Toward Bias Conscious Artificial Intelligence for Student Success in Higher Education

Josette Riep, Dr. Annu Prabhakar

View Slides: Toward Bias Conscious Artificial Intelligence

Artificial Intelligence (AI) has continued to increase its footprint in the area of Human-Computer Interactions (HCI). Systems that span every aspect of daily life have become increasingly reliant on algorithms to identify products, promote opportunities, and guide strategy and operations. The field of Higher Education has seen a dramatic increase in the use of AI to drive recruitment and retention decisions. Persistence predictors and risk factors for example have garnered broad use across institutions in some cases without a thorough assessment of the impact on underrepresented groups in areas such as STEM.

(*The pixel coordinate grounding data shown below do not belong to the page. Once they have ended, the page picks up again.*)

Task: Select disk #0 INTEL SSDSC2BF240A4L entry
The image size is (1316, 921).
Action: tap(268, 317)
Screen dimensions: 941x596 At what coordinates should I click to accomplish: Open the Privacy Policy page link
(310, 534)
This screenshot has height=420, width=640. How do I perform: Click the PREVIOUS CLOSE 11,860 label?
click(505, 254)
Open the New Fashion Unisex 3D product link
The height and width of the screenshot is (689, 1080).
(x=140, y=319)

STEM remains one of the fastest-growing and most segregated professions in the United States. As many STEM fields in the US remain predominately white and male and companies continue to struggle to find enough skilled candidates, we face the reality that underrepresented groups are too often left behind. If we, for example, examine technology as a subset of STEM, we see that African Americans make up less than 5% of the IT workforce and a small percentage of IT graduates. Although there is a general acknowledgment and some investment by both industry and educational institutions, there has been minimal success in changing the demographic landscape.

Systemic challenges span a multitude of areas including the increased use of AI. Tangible examples of bias that exist within AI algorithms are too often developed by teams that lack inclusive representation or an inclusive approach through training and design. This presentation analyzes US data and focuses on opportunities to leverage AI to remove bias and inform the design of meaningful solutions that can facilitate innovative pathways towards STEM graduation attainment for an increasingly diverse student body.

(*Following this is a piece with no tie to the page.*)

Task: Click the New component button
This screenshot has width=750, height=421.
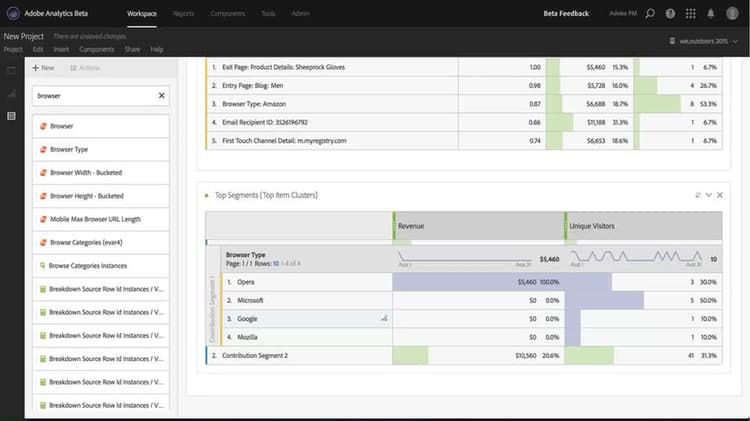Action: point(43,68)
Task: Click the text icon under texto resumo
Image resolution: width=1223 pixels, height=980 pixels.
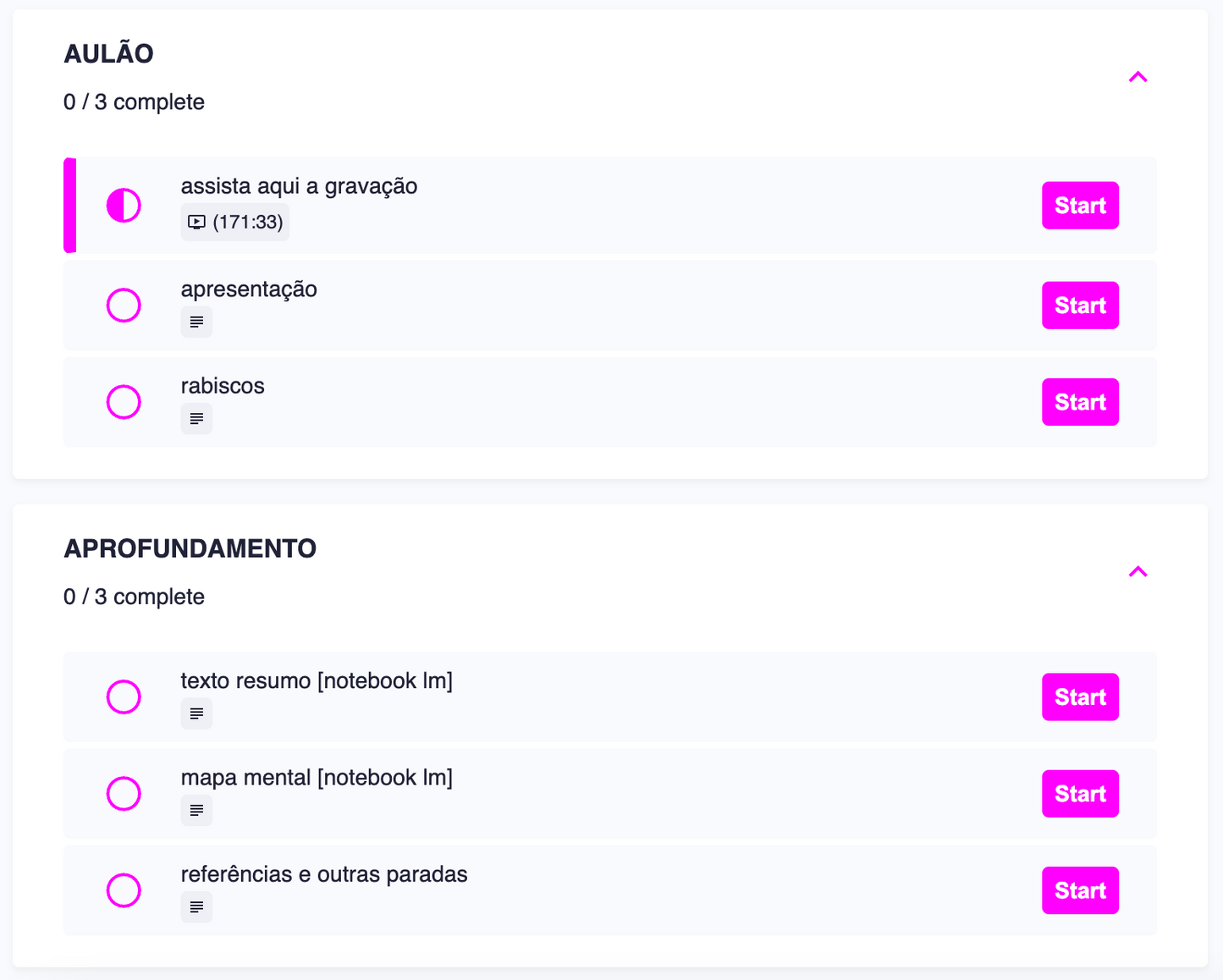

Without heading? - fully automated linked subject systems creation

Martin Malmsten

Recent developments in machine learning such as transformer based topic modelling give rise to new tools to understand and explore digital collections. This is of interest specifically to libraries that already have a long history of knowledge organisation through, for example, subject heading and classification systems. These systems, while undoubtedly useful, take a large effort to create and maintain and are prone to bias due to an ever changing context. A system created from content on the other hand can be recreated at a moments notice. Can a fully automated approach complement, enhance or even replace existing systems?

In this paper we explore the possibility to fully automate the creation of a subject heading system, albeit without an actual singular heading. To achieve this we use recent machine learning methods based on languange understanding in conjunction with topic modelling techniques to create vector-based clusters derived from actual content. This gives us the opportunity to define subjects without the constraint of having to use a single word or phrase to denote some pre-existing, and inherently biased, concept. We do this while retaining the functional requirements of a traditional subject headings system e.g the ability to expose the system as linked data and as a tool for end-users.